Non è finita. Perché in quello che pare un repentino quanto interminabile avvitamento su sé stessi, un altro esponente del governo di ispirazione religiosa, il ministro degli Interni, Muammer Guler, ha annunciato che le autorità stanno lavorando a una nuova legge su Twitter e Facebook contro «coloro che provocano o manipolano il pubblico con false notizie» o «spingono la gente all’agitazione sociale». A questo punto, i fautori dell’ingresso della Turchia in Europa, alfieri e garanti di una società moderna e al passo con lo sviluppo, sono basiti e battono mestamente in ritirata.
La rivolta degli oppositori al governo è continuata ieri in vari centri del Paese. Ad Ankara la polizia ha bloccato un corteo dei sindacati, autori di uno sciopero generale dichiarato «illegale» dalle autorità. A Smirne centinaia di persone hanno marciato protestando. A Istanbul incidenti sporadici tra dimostranti e polizia. Fra le centinaia di persone fermate per i durissimi scontri del fine settimana anche un fotografo italiano, Daniele Stefanini, 28 anni, di Livorno, portato in un commissariato dopo essere rimasto ferito. Colpito alla testa, aveva perso i sensi mentre seguiva i disordini nel centro della metropoli. È stato trovato da un avvocato dei diritti umani in stato confusionale, parte della sua attrezzatura è scomparsa, ma la sua salute non desta preoccupazione. Ambasciata e consolato italiano lo seguono con attenzione e dovrebbe essere rilasciato a breve dopo un interrogatorio. Piazza Taksim è ora di nuovo agibile, anche se con circolazione dei veicoli limitata. Mentre il Gezi Park rimane zona interdetta al pubblico.
Si respira però un clima di intimidazione. «Noi cercheremo le provocazioni sorte sui social media — ha detto Erdogan — noi terremo conto degli alberghi che hanno ospitato i terroristi. Troveremo i responsabili uno per uno». Nel weekend i dimostranti si erano rifugiati all’Hilton e al Divan. Commenta ora Soli Ozel, noto editorialista e professore all’Università Kadir Has: «Stiamo per assistere ai ricaschi che colpiranno quelli che, in un modo o nell’altro, hanno sostenuto i manifestanti. E dunque l’hotel Divan, i suoi proprietari, cioè il gruppo imprenditoriale Koc, medici, avvocati. Temo una caccia alle streghe».
Tuttavia, anche il fronte islamico comincia ad essere frammentato. E c’è chi, come il quotidiano Zaman, un tempo sostenitore di Erdogan, oggi molto freddo nei suoi confronti, pubblica un sondaggio piuttosto indicativo.
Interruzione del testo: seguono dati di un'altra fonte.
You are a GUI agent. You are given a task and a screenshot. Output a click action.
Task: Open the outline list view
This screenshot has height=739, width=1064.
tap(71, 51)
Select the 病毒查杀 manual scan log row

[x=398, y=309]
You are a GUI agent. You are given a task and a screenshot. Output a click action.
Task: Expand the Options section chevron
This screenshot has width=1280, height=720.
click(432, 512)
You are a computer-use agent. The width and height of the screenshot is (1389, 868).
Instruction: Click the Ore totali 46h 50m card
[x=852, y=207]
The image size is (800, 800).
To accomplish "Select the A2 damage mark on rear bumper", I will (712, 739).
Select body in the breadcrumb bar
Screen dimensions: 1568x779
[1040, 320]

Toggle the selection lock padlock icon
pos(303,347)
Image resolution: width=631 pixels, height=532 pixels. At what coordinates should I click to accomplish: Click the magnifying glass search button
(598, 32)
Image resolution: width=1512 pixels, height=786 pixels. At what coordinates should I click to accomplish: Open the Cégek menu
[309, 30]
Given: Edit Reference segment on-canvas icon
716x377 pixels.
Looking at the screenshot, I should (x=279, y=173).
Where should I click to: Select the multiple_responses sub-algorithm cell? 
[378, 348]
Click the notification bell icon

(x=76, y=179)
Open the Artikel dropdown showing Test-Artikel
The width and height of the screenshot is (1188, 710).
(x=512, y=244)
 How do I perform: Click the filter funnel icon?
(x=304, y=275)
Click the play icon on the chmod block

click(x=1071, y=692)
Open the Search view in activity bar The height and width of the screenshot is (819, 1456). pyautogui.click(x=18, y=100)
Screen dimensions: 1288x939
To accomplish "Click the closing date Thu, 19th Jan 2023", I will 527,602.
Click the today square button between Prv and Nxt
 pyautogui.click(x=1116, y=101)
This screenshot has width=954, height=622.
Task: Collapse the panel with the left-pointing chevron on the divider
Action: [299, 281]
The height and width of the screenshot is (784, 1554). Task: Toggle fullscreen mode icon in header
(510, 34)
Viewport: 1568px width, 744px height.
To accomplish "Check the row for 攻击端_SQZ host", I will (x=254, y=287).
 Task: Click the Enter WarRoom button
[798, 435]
Metà della popolazione (il 49,9%, la stessa esatta percentuale che ha votato il partito islamico alle elezioni del 2011) ritiene che il governo stia diventando sempre più autoritario. Il 49,7 afferma di non sentirsi libero di esprimere le proprie opinioni politiche. E il 54,4 pensa che il governo stia interferendo sempre di più nello stile di vita degli individui. «Gli avvenimenti degli ultimi giorni — ha detto ieri il premier turco — sono stati un test per la nostra economia e per la nostra democrazia, superato con successo». Se lo dice lui.